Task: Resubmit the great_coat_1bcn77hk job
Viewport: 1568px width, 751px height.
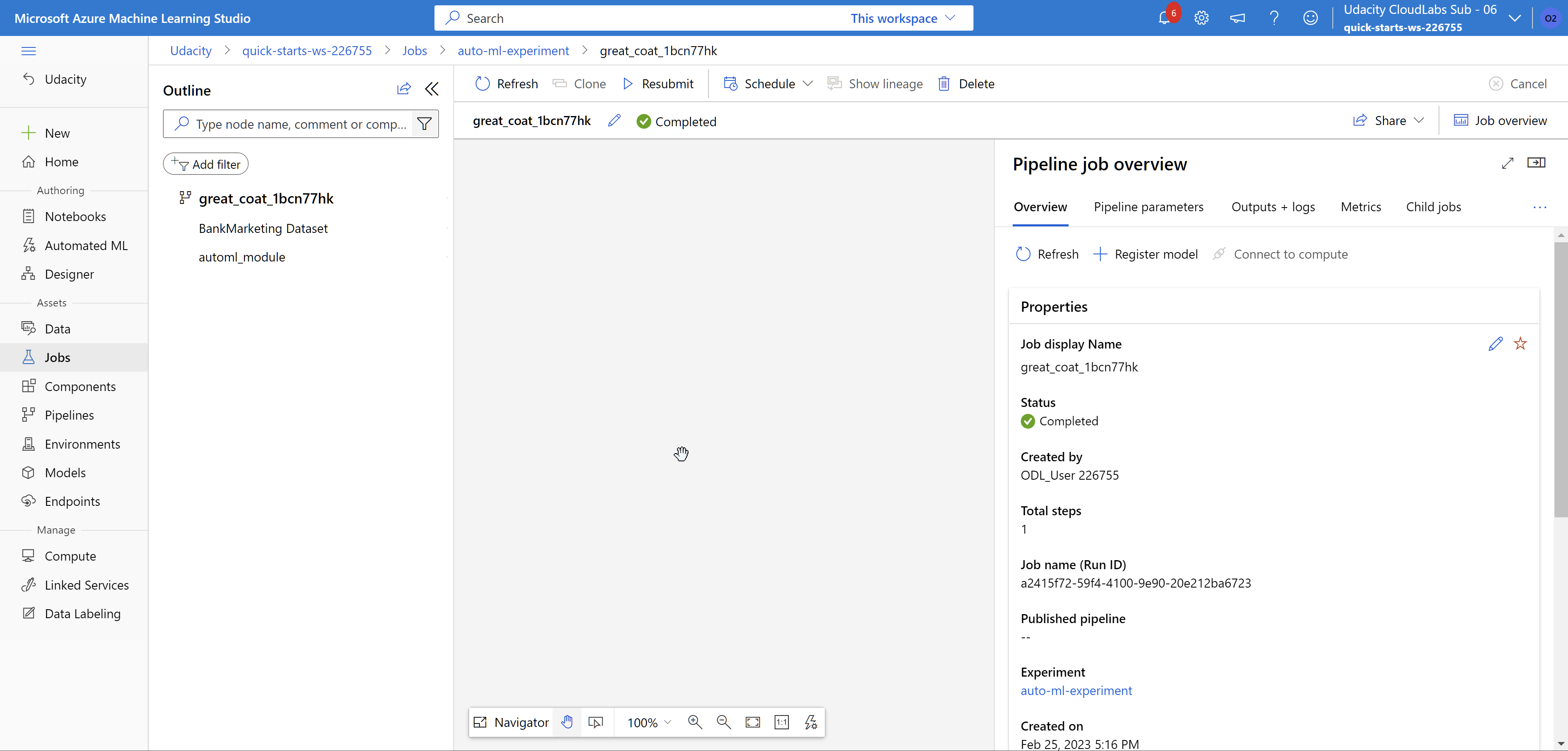Action: (658, 83)
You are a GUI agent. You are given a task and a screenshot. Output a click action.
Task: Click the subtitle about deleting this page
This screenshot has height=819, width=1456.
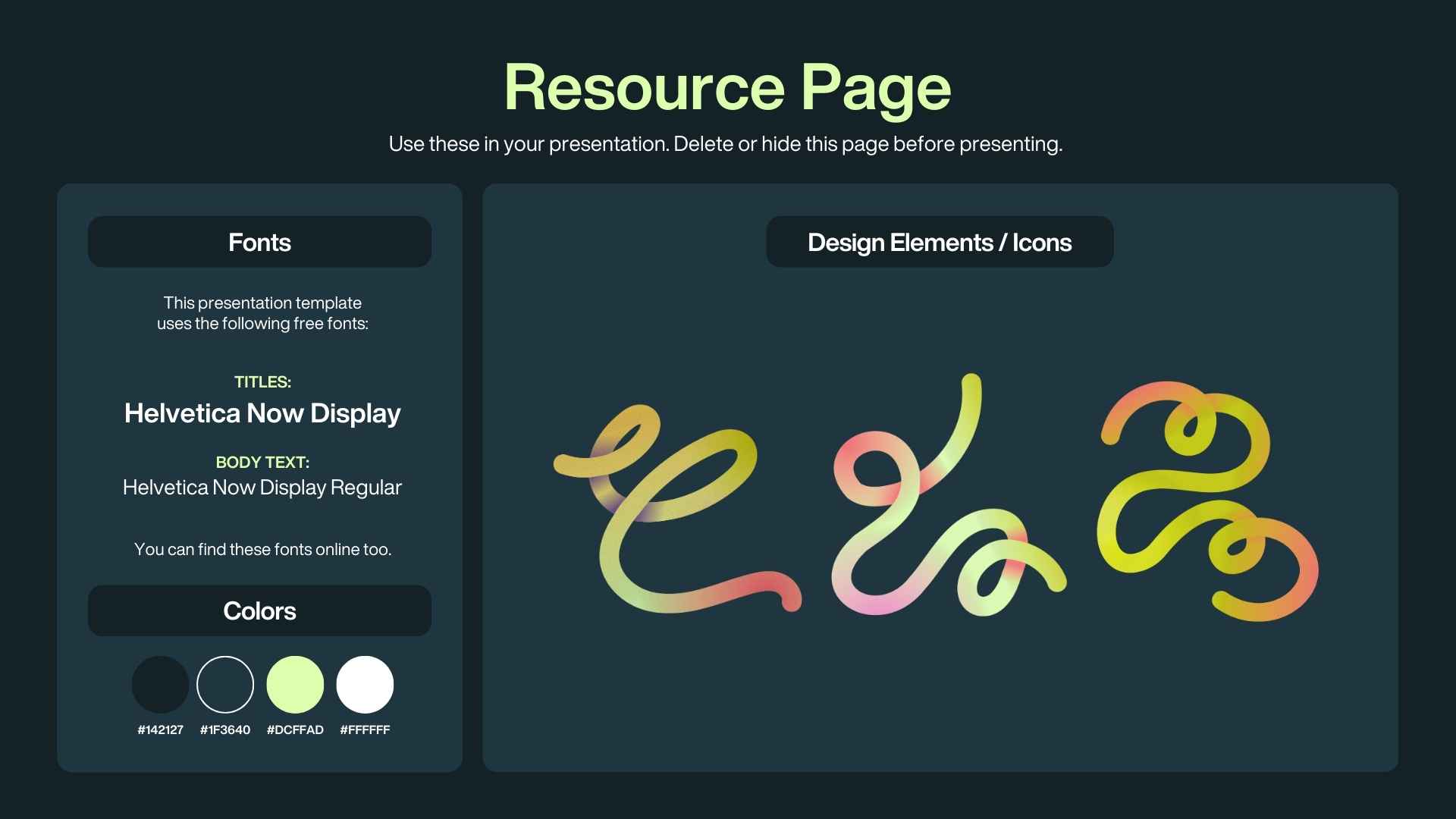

**Brief:**
Print the records again exactly, pictures excluded.

**Answer below:**
Task: Resubmit the great_coat_1bcn77hk job
Viewport: 1568px width, 751px height.
Action: (658, 83)
You are a GUI agent. You are given a task and a screenshot. Output a click action.
Task: Click the subtitle about deleting this page
This screenshot has height=819, width=1456.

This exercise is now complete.